DATA RECORDS:

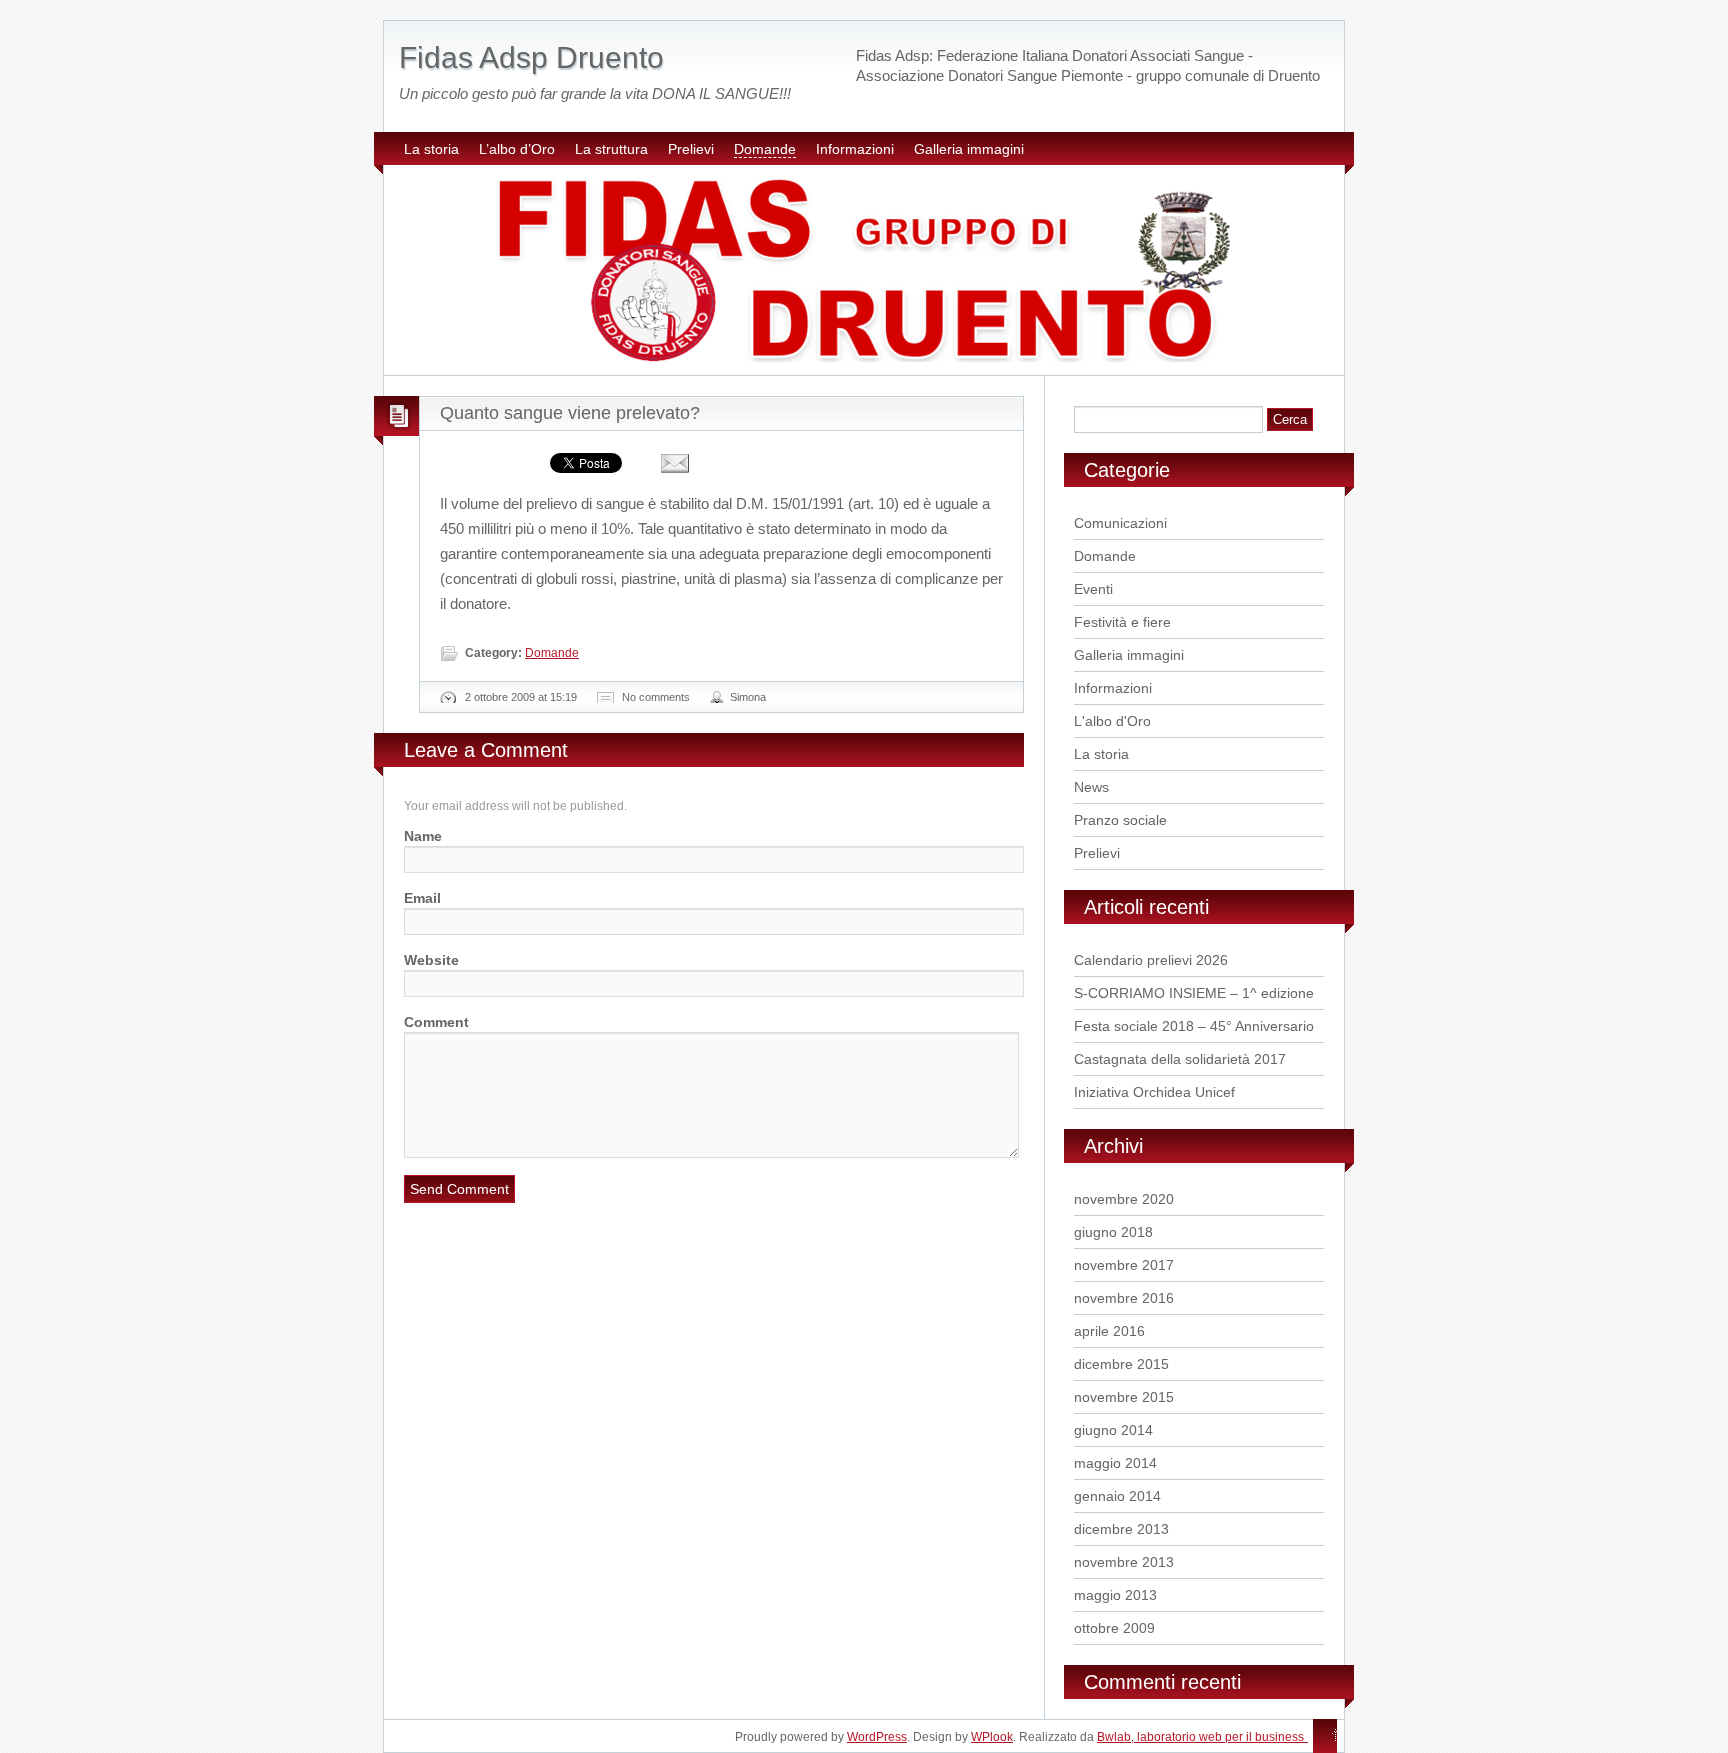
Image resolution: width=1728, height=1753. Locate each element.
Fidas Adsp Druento (531, 57)
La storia (431, 149)
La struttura (611, 149)
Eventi (1093, 589)
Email (422, 898)
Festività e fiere (1122, 622)
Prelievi (691, 149)
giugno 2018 (1113, 1232)
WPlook (992, 1737)
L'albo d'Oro (1112, 721)
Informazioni (855, 149)
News (1091, 787)
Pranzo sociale (1120, 820)
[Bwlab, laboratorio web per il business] (1318, 1735)
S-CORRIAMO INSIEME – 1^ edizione (1194, 993)
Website (431, 960)
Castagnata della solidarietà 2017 (1180, 1059)
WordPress (877, 1737)
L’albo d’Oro (517, 149)
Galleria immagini (969, 149)
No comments (656, 697)
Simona (748, 697)
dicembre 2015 (1121, 1364)
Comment (436, 1022)
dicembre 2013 (1121, 1529)
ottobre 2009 (1114, 1628)
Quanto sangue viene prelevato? (570, 413)
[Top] (1335, 1735)
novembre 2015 (1124, 1397)
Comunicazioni (1120, 523)
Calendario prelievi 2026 (1151, 960)
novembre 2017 (1124, 1265)
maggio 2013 (1115, 1595)
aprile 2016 (1109, 1331)
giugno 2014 (1113, 1430)
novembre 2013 (1124, 1562)
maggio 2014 (1115, 1463)
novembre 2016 (1124, 1298)
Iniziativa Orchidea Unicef (1154, 1092)
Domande (765, 149)
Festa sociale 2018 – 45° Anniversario (1194, 1026)
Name (423, 836)
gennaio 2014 (1117, 1496)
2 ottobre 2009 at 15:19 (521, 697)
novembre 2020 (1124, 1199)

WHAT IS REQUIRED: Once the line containing "WordPress (877, 1737)" has been located, transcribe exactly and only every line from the first line of the entries through it, excluding pictures.

TASK ANSWER:
Image resolution: width=1728, height=1753. Locate each element.
Fidas Adsp Druento (531, 57)
La storia (431, 149)
La struttura (611, 149)
Eventi (1093, 589)
Email (422, 898)
Festività e fiere (1122, 622)
Prelievi (691, 149)
giugno 2018 (1113, 1232)
WPlook (992, 1737)
L'albo d'Oro (1112, 721)
Informazioni (855, 149)
News (1091, 787)
Pranzo sociale (1120, 820)
[Bwlab, laboratorio web per il business] (1318, 1735)
S-CORRIAMO INSIEME – 1^ edizione (1194, 993)
Website (431, 960)
Castagnata della solidarietà 2017 (1180, 1059)
WordPress (877, 1737)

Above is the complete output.